GitHub - samwho/llmwalk: Explore the answer-space of open LLMs

2 min read Original article ↗

llmwalk

Explore the answer-space for any prompt and any MLX-supported model. See https://huggingface.co/mlx-community/models for supported models.

Usage example gif

Instead of sampling from the possible tokens each step, llmwalk branches out and completes all of the branches the sampler would consider based on --top-k, --top-p and --temperature, ranking the results by probability as it goes.

The tree is walked prioritising the most likely branches, until it finds -n branches and then it stops.
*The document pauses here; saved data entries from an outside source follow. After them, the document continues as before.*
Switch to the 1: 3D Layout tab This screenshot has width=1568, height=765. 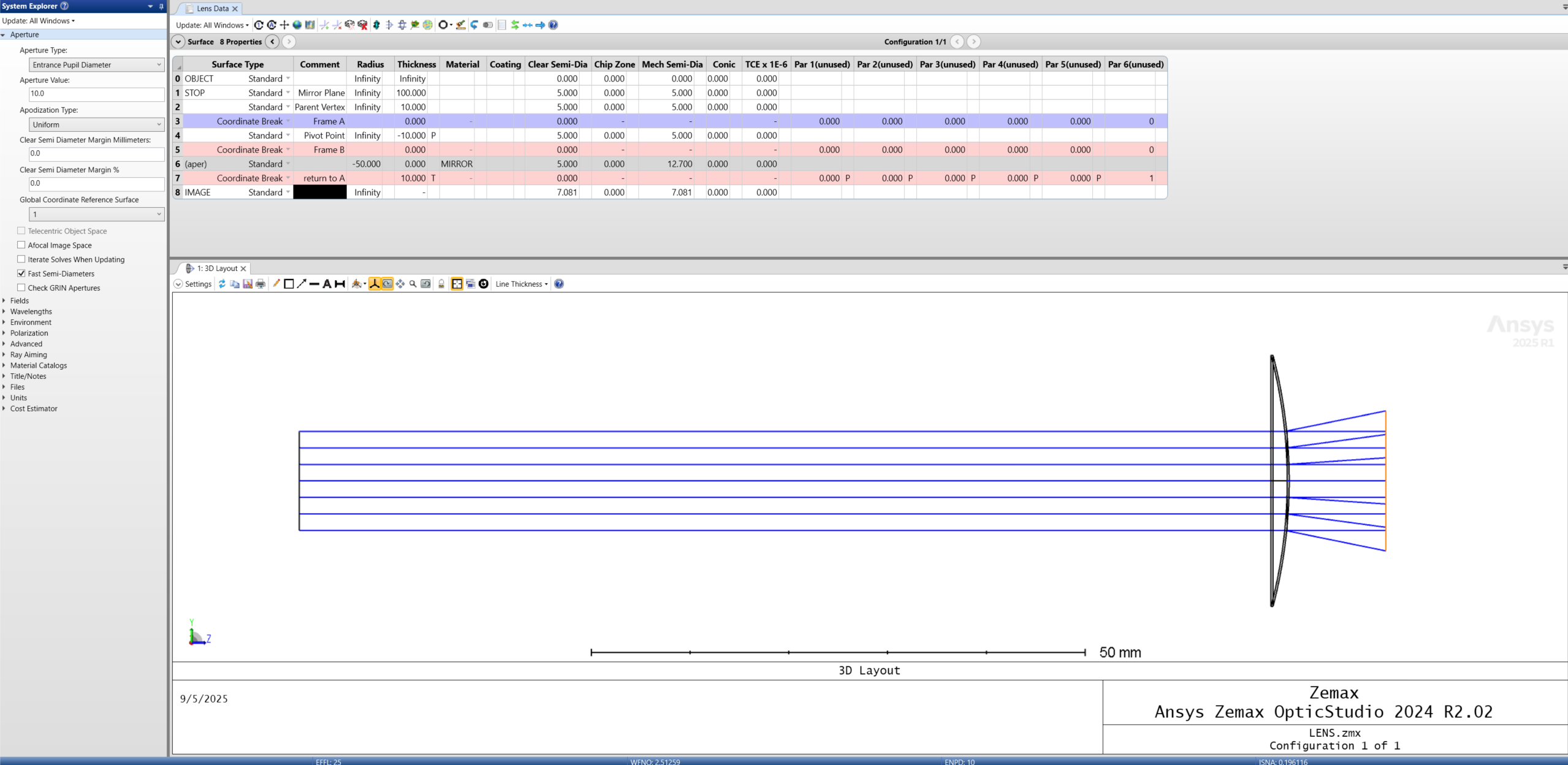pos(218,268)
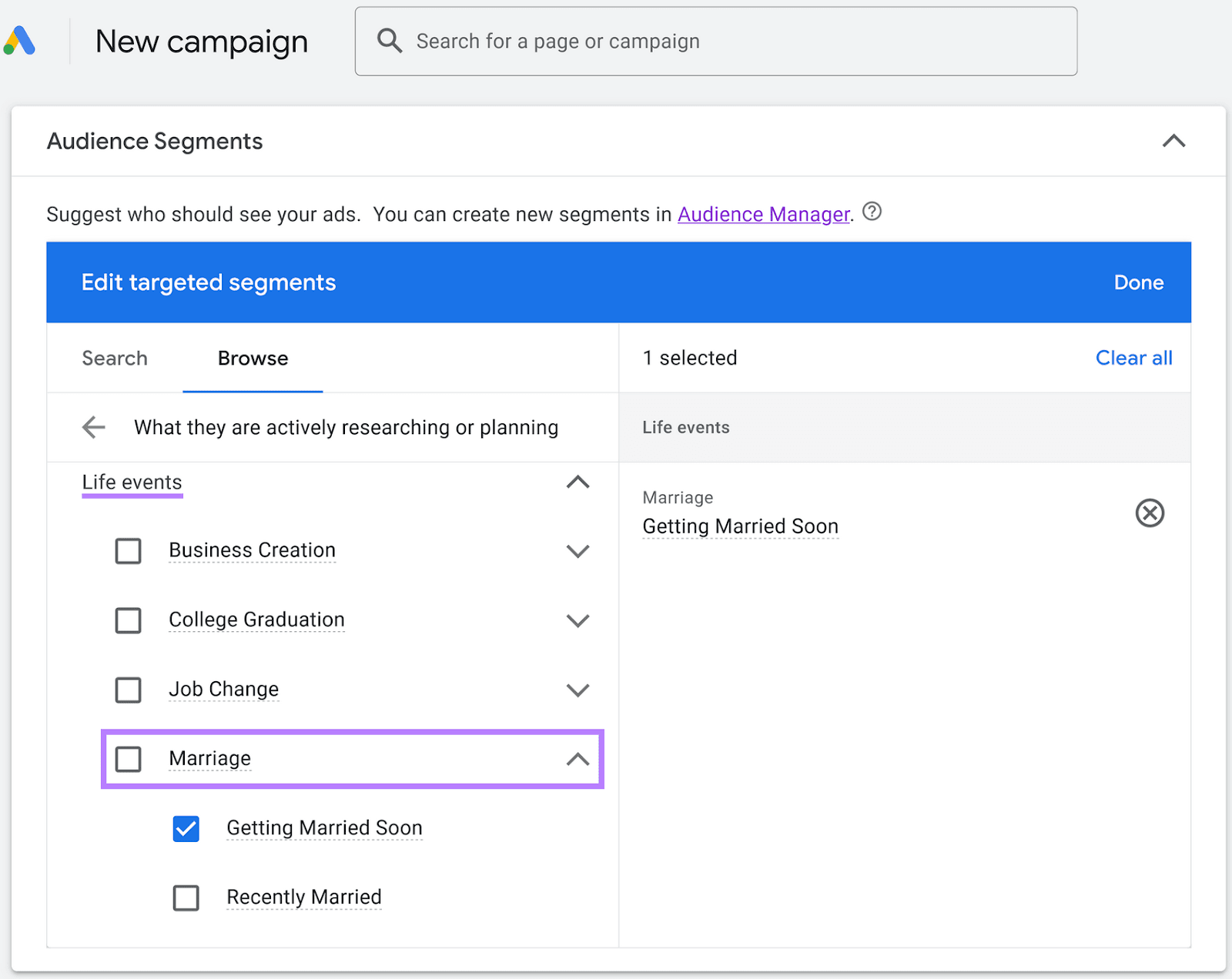Viewport: 1232px width, 979px height.
Task: Click the Life events header in right panel
Action: tap(685, 427)
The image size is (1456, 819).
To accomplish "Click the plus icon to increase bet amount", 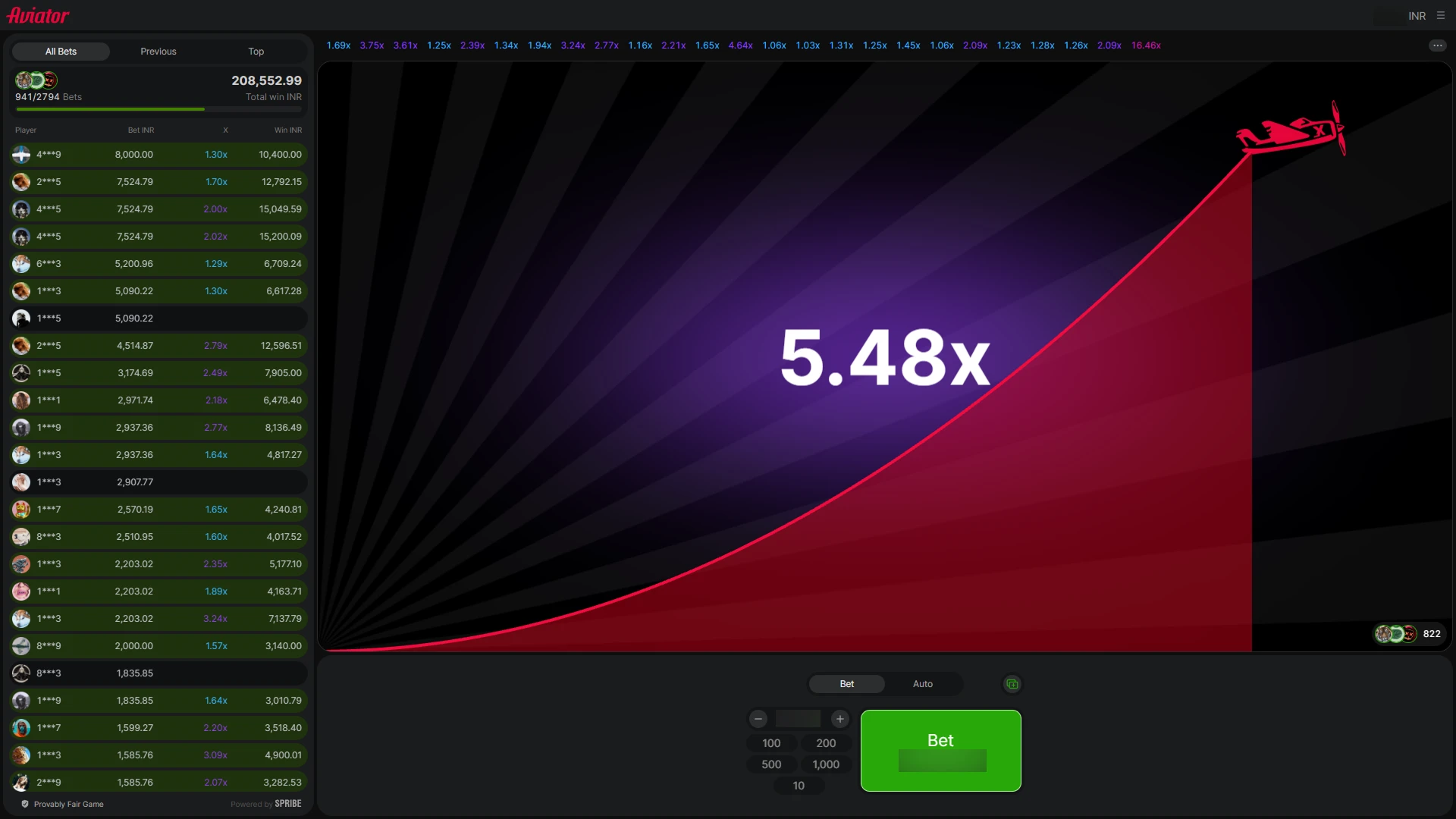I will point(839,719).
It doesn't enumerate all possibilities, just enough to know for sure it has found the -n most likely branches.

Usage

  • uvx llmwalk -p "In what year was Barack Obama born?"
  • uvx llmwalk -p "Write a haiku about compilers" -n 5
  • uvx llmwalk -p "Give me one word: " --top-k 200 --temperature 0.7

Options

  • -p, --prompt TEXT: Prompt to score (wrapped with the model’s chat template).
  • -m, --model MODEL: MLX-LM model identifier or path (default: mlx-community/Llama-3.2-1B-Instruct-4bit), supported models can be found at https://huggingface.co/mlx-community/models
  • -n N: Number of answers to show. The search stops once it has N finished answers and no unfinished branch can beat the worst of those N.
  • --min-probability FLOAT: Any branch whose cumulative probability falls below this is marked finished (low_probability) and not expanded further.
  • --top-k INT: At each step, expand at most k next tokens (highest probability).
  • --top-p FLOAT: Nucleus cutoff applied within the top-k tokens at each step (keep adding tokens until cumulative probability ≥ p).
  • --temperature FLOAT: Softmax temperature applied when computing per-step probabilities (1.0 is the model distribution; must be > 0).
  • --stats-interval SECONDS: How often to refresh the live view (<= 0 disables periodic refresh; still renders at start/end).
  • --format {csv,json}: Output format for machine-readable output. When specified, disables the interactive display and prints results to stdout when the job completes.

Machine-readable output

Use --format to get structured output for scripting or further processing:

# JSON output
uvx llmwalk -p "What is 2+2?" --format json

# CSV output
uvx llmwalk -p "What is 2+2?" --format csv

JSON output includes detailed token-level information:

[
  {
    "answer": "4",
    "probability": 0.95,
    "finish_reason": "eos_token",
    "tokens": [
      {"token": "4", "probability": 0.95}
    ]
  }
]

CSV output provides a simpler tabular format with columns: answer, probability, finish_reason.